Damit könnten bundesweit Spenden zur Abdeckung von persönlichen Härten bei den Geschädigten gesammelt werden. Hierzu bedarf es Persönlichkeiten, die uns z.B. in einem Kuratorium dabei unterstützen. Die Vorbereitungen sind angelaufen.

 

zu 7.

Bei einer Veranstaltung der IGR (Interessensgemeinschaft der Rissgeschädigten) am 9.9. hat Bürgermeister Benitz gegenüber den Geschädigten noch einmal bestätigt, dass die Stadt auf die Geltendmachung der Einrede der Verjährung verzichten wird. Die Stadt wird dies auch vom Land einfordern. Damit wird der Zeitdruck aus den Schadensregulierungsfragen genommen. Außerdem setzte er sich bei der Veranstaltung der IGR mit dem Titel „Schlichtung oder Klage“ für einen partnerschaftlichen Weg zur Lösung der Entschädigungsproblematik ein. Dieser Weg sei für alle Beteiligten der bessere. Der Klageweg bleibe dadurch immer noch offen und möglich.

 

Der nächste Pressetermin findet am Donnerstag, den 15.10.2009 um 14.00 Uhr im Stubenhaus in Staufen statt.

 

Staufen, den 17.September 2009

Anlagen:
Übersicht zu den geschädigten Häusern (png)
Skizze zur Kernbohrung (pdf)
Übersicht zu den Hebungen (jpg, 2 MB)


Zur Vorgeschichte:

 
2006/07 wurden Staufens historisches Rathaus und das rückwärtige Rathausgebäude generalsaniert. Bei dieser Gelegenheit beschloss der Staufener Gemeinderat einstimmig, für die Heizung der beiden Rathausgebäude mit Erdwärme (Geothermie) eine innovative Energietechnik  zu nutzen.
Der Antrag der Stadt für die dafür notwendigen Erdbohrungen bis 140 Meter Tiefe wurde der zuständigen Abteilung des Regierungspräsidiums Freiburg, dem Landesamt für Geologie, Bergbau und Rohstoffe, vorgelegt und von der Unteren Wasserbehörde des Landratsamtes genehmigt. Eine österreichische Spezialfirma führte daraufhin im September 2007 die sieben Bohrungen zwischen den beiden Rathausgebäuden durch. 
Ende des Jahres tauchten am Rathaus und weiteren Gebäuden in der Altstadt erste Haarrisse auf, die sich ständig vergrößerten. Inzwischen sind über 170 Häuser in der als Gesamtensemble denkmalgeschützten Altstadt betroffen. 
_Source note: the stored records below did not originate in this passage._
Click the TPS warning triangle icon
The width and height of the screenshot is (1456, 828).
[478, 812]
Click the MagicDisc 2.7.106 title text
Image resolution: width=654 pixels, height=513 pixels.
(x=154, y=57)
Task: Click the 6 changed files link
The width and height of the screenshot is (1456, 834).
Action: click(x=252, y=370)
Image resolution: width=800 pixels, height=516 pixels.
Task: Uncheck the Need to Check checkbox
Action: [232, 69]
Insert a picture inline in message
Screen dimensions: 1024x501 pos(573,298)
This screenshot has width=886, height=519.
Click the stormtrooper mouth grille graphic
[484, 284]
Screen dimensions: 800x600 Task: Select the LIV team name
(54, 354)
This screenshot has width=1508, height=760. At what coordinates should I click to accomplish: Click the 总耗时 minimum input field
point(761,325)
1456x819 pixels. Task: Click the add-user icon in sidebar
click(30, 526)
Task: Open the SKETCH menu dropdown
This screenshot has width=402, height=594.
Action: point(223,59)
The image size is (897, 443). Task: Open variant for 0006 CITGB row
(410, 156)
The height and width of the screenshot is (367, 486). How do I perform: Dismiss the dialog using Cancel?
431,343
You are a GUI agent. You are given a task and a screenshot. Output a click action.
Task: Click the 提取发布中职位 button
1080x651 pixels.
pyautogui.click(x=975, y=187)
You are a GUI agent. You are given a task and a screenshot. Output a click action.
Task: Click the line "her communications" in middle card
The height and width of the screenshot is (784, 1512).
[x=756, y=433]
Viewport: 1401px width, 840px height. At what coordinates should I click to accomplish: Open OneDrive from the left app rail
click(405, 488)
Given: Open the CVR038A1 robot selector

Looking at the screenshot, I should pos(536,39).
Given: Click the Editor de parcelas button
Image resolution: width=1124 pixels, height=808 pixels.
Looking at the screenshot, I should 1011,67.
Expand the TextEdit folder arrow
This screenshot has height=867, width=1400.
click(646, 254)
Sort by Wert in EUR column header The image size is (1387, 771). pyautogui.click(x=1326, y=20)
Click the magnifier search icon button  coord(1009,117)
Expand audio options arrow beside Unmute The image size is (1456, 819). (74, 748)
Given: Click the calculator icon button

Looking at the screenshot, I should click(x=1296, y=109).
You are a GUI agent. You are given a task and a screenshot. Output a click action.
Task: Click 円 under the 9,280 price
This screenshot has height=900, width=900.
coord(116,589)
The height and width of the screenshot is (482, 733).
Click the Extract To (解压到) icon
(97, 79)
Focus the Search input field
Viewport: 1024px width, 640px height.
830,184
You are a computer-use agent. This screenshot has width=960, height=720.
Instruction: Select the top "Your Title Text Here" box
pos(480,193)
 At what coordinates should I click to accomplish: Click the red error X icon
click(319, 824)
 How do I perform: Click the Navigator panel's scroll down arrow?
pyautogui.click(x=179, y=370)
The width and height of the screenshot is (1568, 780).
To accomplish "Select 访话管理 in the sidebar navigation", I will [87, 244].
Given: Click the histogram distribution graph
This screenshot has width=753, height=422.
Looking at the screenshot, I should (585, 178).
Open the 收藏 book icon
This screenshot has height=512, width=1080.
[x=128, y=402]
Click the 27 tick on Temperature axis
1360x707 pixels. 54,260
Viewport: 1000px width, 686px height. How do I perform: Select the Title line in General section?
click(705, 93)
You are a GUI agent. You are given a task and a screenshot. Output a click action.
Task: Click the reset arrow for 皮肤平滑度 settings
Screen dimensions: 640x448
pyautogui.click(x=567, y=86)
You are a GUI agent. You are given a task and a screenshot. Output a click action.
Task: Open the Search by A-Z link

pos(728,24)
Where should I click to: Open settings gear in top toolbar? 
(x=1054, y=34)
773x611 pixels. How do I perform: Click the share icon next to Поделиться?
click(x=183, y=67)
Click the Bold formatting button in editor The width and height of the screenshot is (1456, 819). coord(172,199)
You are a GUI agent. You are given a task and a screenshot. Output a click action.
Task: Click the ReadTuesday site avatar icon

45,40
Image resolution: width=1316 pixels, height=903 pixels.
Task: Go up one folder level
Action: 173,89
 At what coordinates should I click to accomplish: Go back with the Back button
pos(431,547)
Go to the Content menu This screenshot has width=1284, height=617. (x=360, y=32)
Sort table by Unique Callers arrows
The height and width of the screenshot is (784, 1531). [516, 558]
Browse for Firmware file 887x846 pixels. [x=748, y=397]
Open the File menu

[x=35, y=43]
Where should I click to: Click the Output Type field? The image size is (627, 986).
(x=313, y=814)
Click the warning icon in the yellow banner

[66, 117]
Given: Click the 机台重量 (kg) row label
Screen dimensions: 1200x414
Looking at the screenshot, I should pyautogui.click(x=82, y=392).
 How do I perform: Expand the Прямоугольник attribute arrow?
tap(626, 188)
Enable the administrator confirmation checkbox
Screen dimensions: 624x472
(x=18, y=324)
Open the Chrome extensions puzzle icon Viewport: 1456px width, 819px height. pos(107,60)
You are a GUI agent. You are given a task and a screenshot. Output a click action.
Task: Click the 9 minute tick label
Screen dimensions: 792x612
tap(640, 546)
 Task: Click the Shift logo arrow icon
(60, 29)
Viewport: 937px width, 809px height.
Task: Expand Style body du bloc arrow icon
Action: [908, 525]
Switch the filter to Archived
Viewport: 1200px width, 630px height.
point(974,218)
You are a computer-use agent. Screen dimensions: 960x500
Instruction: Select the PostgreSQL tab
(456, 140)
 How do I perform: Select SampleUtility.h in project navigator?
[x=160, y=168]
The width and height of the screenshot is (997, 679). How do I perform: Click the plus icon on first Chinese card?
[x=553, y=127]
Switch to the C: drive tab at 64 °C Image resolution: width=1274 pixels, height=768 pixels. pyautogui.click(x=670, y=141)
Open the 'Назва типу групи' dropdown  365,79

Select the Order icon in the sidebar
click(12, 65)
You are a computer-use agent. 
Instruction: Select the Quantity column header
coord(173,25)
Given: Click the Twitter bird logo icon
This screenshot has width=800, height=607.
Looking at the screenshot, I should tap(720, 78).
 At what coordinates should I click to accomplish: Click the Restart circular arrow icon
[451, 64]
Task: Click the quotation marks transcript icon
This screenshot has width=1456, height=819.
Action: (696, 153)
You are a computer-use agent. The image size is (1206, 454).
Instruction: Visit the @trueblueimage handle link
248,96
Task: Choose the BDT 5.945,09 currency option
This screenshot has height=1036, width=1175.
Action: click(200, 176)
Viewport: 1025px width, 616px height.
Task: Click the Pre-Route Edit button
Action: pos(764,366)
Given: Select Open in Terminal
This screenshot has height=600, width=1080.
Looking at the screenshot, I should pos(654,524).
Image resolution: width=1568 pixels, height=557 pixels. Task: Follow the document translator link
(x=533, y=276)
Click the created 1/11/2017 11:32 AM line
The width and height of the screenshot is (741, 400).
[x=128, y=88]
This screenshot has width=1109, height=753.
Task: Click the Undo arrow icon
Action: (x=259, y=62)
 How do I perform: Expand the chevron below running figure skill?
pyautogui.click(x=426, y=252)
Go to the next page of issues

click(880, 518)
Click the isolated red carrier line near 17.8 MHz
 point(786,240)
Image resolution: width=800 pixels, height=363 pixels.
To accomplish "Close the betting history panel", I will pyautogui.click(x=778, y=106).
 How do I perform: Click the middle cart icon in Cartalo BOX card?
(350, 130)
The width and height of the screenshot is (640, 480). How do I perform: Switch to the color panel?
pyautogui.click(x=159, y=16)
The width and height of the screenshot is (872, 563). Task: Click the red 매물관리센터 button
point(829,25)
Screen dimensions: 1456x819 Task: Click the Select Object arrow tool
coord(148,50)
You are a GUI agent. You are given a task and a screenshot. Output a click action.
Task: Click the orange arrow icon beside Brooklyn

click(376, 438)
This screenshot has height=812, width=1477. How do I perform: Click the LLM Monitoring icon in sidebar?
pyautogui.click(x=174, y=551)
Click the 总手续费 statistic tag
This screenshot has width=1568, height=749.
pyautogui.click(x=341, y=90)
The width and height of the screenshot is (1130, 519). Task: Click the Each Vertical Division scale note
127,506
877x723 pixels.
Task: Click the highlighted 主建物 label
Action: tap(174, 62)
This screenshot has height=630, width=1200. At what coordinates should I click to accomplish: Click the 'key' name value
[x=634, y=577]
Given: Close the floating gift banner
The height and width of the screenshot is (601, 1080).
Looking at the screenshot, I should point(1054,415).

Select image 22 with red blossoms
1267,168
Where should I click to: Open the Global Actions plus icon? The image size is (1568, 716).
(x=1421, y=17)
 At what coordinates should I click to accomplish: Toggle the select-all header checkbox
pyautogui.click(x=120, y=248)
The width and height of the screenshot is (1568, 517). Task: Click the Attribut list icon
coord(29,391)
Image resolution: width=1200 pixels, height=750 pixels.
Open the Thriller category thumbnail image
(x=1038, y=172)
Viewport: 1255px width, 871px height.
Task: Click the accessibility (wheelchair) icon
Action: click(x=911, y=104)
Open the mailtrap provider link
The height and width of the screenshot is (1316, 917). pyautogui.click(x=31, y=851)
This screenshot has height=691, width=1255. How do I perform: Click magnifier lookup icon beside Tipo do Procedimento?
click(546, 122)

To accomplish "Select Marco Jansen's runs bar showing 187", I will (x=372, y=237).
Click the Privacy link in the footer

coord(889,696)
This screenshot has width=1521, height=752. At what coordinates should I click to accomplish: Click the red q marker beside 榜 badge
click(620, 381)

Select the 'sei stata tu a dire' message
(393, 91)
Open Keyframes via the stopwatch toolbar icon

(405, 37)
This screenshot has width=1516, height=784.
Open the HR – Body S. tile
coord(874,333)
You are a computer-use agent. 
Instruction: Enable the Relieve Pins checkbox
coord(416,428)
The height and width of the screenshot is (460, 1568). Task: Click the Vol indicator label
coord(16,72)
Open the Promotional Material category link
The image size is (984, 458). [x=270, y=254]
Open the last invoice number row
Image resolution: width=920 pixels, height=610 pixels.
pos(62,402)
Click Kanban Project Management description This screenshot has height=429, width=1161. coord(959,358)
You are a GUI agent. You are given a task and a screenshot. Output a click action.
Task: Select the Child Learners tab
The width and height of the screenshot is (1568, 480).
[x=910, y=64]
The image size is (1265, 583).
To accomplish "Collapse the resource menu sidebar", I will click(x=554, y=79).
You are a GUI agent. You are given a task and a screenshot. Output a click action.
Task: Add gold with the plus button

Ein erstes Gutachten des vom Landgericht Freiburg bestellten Sachverständigen liegt seit Oktober dieses Jahres vor und seither weiß man, was im Untergrund Staufens passiert: In eine 75 Meter mächtige Gips-Keuperschicht ist Wasser eingedrungen und durch die Verbindung mit Anhydrit bildet sich unter Volumenzunahme Gips. Dadurch hebt sich die Erde in Staufen pro Monat etwa um einen Zentimeter, an einigen Stellen bisher insgesamt 10 Zentimeter – und der Quellvorgang ist nicht beendet. 
Das Gutachten benennt allerdings keine eindeutige Ursache. Das Einsickern von Wasser in die Gips-Keuperschicht kann sowohl durch die Geothermie-Bohrungen als auch durch die ständigen tektonischen Verschiebungen unter der Stadt verursacht worden sein. Obwohl die räumliche und zeitliche Nähe der Bohrungen für diese als Ursache der aufgetretenen Schäden spricht, gibt es keine eindeutige Zuweisung durch das Gutachten. Dadurch kann aus juristischer Sicht aber derzeit auch niemand als Schadensverursacher benannt werden. Weder kann man z.Zt. die Fachplaner und die Bohrfirma bzw. deren Versicherungen noch die Genehmigungsbehörde in die Verantwortung nehmen. Auch die einzelnen Gebäudeversicherungen kommen nicht für die Schäden auf solange die Ursachen ungeklärt sind.

Um die Hausbesitzer mit dieser Situation nicht allein zu lassen, strebt Staufens Bürgermeister Michael Benitz die Einrichtung eines Hilfsfonds an, aus dem die Schäden bezahlt werden sollen. Das Land Baden-Württemberg prüft, inwieweit es diesen Fonds unterstützen kann, denn die langsame Zerstörung einer denkmalgeschützten historischen Altstadt durch unaufhaltsam wirkende Erdkräfte ist eine tatsächliche Katastrophe.